[Rows from a data source]

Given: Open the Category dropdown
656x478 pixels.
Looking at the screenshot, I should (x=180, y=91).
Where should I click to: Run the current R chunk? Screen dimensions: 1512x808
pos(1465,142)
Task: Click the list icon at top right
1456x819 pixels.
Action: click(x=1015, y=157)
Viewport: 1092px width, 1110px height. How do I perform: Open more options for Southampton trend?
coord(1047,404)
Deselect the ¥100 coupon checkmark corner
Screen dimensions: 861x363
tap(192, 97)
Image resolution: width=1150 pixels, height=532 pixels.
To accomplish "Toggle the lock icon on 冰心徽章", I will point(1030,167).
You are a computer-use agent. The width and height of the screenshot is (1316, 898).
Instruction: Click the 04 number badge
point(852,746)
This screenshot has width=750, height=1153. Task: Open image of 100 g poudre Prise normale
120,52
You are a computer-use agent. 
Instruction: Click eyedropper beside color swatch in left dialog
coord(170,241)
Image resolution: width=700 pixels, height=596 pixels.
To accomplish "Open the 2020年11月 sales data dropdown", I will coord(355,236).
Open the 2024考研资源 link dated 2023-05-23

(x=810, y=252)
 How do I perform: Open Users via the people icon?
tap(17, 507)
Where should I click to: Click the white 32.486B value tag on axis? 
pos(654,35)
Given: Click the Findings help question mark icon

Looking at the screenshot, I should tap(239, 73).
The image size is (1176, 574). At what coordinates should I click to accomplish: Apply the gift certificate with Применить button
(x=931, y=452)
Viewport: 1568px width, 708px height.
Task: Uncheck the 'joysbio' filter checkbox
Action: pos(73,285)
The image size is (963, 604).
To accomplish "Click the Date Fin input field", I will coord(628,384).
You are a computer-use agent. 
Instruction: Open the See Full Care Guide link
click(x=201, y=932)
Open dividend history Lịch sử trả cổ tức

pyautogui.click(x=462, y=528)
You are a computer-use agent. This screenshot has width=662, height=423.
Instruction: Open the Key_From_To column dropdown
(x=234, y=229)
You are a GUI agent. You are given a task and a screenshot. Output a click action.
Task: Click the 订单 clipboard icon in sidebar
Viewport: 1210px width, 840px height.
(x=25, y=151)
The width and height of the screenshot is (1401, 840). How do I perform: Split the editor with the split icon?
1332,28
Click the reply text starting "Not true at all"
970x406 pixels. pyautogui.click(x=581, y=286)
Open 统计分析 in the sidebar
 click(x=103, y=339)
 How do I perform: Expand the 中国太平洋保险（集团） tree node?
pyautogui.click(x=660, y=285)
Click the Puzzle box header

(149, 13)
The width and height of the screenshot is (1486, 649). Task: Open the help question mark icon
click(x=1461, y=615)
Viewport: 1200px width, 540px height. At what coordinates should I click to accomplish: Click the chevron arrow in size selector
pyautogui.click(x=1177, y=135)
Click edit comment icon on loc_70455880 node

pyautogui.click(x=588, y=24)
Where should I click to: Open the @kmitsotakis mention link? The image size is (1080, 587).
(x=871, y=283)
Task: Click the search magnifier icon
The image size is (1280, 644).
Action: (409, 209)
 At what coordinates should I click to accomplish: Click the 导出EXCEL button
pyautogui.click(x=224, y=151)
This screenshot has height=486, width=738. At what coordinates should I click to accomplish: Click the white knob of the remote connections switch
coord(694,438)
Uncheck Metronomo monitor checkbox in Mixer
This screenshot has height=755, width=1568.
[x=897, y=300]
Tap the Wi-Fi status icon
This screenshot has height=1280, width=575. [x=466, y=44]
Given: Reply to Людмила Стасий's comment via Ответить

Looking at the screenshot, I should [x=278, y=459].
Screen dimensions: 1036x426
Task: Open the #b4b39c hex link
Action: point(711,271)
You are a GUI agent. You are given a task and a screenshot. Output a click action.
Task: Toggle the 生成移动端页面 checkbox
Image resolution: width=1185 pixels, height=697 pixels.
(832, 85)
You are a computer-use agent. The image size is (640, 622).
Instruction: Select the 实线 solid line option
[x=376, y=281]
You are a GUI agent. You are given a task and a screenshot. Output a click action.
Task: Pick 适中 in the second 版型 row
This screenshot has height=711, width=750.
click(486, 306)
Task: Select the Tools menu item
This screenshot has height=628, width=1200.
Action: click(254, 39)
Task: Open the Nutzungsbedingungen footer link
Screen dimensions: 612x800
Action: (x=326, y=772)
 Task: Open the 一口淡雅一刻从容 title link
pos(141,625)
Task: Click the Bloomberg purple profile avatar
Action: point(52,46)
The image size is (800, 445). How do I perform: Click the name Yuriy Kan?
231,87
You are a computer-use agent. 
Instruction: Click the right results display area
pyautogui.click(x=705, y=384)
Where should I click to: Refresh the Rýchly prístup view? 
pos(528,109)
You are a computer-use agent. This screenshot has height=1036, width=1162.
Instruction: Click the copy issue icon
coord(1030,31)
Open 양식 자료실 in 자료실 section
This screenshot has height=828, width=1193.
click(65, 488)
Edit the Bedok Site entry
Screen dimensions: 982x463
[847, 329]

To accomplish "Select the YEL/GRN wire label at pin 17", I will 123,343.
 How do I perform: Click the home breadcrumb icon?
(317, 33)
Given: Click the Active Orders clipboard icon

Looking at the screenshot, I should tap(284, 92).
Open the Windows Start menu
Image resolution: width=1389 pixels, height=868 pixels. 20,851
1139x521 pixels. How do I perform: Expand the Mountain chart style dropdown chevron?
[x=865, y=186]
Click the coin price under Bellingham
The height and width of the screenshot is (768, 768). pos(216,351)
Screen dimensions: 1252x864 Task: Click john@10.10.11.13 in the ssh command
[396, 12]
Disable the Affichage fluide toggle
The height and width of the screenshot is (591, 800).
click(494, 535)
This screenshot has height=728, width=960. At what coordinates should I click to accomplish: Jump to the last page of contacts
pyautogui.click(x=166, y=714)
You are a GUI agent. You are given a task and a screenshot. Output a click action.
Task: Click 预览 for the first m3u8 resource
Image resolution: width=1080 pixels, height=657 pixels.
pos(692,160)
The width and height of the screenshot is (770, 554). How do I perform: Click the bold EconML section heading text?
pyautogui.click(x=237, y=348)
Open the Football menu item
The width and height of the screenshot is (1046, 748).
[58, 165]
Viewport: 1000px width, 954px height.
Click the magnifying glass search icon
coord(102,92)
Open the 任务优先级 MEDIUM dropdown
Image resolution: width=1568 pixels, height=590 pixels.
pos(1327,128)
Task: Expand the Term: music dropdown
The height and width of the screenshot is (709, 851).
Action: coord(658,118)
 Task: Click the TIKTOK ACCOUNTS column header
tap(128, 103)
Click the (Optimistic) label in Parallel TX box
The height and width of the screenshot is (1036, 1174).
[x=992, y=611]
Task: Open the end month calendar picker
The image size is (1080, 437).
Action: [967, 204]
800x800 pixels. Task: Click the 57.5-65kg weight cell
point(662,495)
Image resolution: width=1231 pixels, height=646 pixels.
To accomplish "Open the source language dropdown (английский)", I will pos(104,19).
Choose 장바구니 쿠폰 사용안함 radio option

### Written request
Could you render the rows from the line containing "1139x521 pixels. How" through the line containing "The height and width of the screenshot is (768, 768)." as a numbered list, leaving out any blank lines?

### In response
1. 1139x521 pixels. How do I perform: Expand the Mountain chart style dropdown chevron?
2. [x=865, y=186]
3. Click the coin price under Bellingham
4. The height and width of the screenshot is (768, 768). pos(216,351)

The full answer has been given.